What is Double Billing in Medical Billing
The health care industry runs on continuous cash inflow from various sources like clients, suppliers, and health insurance payers, etc. This vast network connecting insured patients and doctors is susceptible to hoax. The most common sharp practices that may occur in a hospital at the time of billing, include up-coding, unbundling, and double billing. Out of all these practices, double billing generally occurs at a larger scale.
What is Double Billing?
In medical billing, double billing is commonly defined as a provider’s attempt to bill Medicare/ Medicaid, be it a private insurance company or the patient for the same treatment, or when two providers attempt to get paid for services rendered to the same patient for the same procedure, on the same date. Double billing also occurs when a provider attempts to charge more than once for the same service For example, by billing using an individual code and again as part of a bundled set of tests.” Double billing is also known as duplicate billing
In double billing, the provider sends a bill to both Medicaid and the private insurance company. Sometimes the provider may even send the same bill to the insured patient. In some cases, two providers may ask for payment in the name of the same patient for the same procedure on the same date.
In other words, the provider bills the client twice for the same services. Avoiding detection of the provider may alter the date of service, description, and patient’s name. Sometimes the provider may even alter the provider’s name..
However, there are times when the provider bills the client twice without checking whether the procedure has been already billed or not. In such a case, the double billing occurs unintentionally.
It is important to note that double-billing is not ethically correct and is considered illegal.
Types of Duplicate Claims in Double Billing
Whenever a provider bills the client twice, the chances of submitting duplicate claims are quite high. The Centers for Medicare and Medicaid Services (CMS) defines duplicate claims as “any claims paid across more than one claim number for the same beneficiary, CPT/HCPCS code and service state by the same provider.” In double billing, duplicate claims are rejected with denial reason codes suggesting ‘exact’ and ‘suspect’ claims.
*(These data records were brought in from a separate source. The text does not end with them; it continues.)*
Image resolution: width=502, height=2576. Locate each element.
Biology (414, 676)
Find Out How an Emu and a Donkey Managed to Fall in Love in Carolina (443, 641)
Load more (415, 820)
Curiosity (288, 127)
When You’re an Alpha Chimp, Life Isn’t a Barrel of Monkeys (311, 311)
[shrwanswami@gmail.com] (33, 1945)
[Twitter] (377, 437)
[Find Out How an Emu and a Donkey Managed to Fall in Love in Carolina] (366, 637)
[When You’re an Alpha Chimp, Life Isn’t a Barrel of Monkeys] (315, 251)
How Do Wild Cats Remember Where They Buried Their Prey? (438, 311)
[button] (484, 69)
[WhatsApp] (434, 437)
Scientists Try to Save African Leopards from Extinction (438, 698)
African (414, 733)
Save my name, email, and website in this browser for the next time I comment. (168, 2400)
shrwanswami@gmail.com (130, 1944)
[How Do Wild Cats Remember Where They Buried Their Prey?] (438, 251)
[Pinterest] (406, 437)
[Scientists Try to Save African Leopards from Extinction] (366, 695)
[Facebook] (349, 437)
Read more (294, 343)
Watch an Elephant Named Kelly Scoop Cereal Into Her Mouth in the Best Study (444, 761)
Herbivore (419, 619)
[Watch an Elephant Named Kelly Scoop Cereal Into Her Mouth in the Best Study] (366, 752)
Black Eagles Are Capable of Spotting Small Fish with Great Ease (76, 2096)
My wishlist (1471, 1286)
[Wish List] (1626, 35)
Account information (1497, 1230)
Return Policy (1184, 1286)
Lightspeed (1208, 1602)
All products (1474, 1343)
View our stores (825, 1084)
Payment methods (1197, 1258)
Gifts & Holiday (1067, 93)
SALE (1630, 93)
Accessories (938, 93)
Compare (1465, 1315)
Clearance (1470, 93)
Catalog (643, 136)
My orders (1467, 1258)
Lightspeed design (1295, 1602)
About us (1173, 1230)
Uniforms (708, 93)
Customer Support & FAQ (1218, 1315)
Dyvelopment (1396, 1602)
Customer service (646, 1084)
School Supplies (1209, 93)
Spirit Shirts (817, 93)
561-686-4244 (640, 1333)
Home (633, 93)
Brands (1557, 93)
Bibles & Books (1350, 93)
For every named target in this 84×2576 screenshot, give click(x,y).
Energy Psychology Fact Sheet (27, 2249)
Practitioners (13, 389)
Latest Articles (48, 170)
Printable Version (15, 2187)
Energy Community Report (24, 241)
Basically, there are two types of duplicate claims::
1. Exact: Refers to a claim having the same information as to the previously submitted claim.
- CMS evaluates the following to determine a duplicate claim:
- Provider number
- Type of service
- Place of service
- Billed amount
- HIC number
- From the date of service
- Procedure code
- Through the date of service
- If the CMS finds the exact match for the duplicate claim then it’ll come back to the provider as a denied claim.
2. Suspect: Refers to a claim with NOT SAME but similar information to the previously submitted claim. The claim will come back to you labeled as ‘suspect’ if it has:
- Matching beneficiary information
- Matching provider identification
- Include the same date of service
Double billing can result in delayed claims and ultimately in loss in payment. It may consequently affect the provider’s reputation and invite illegitimate investigation.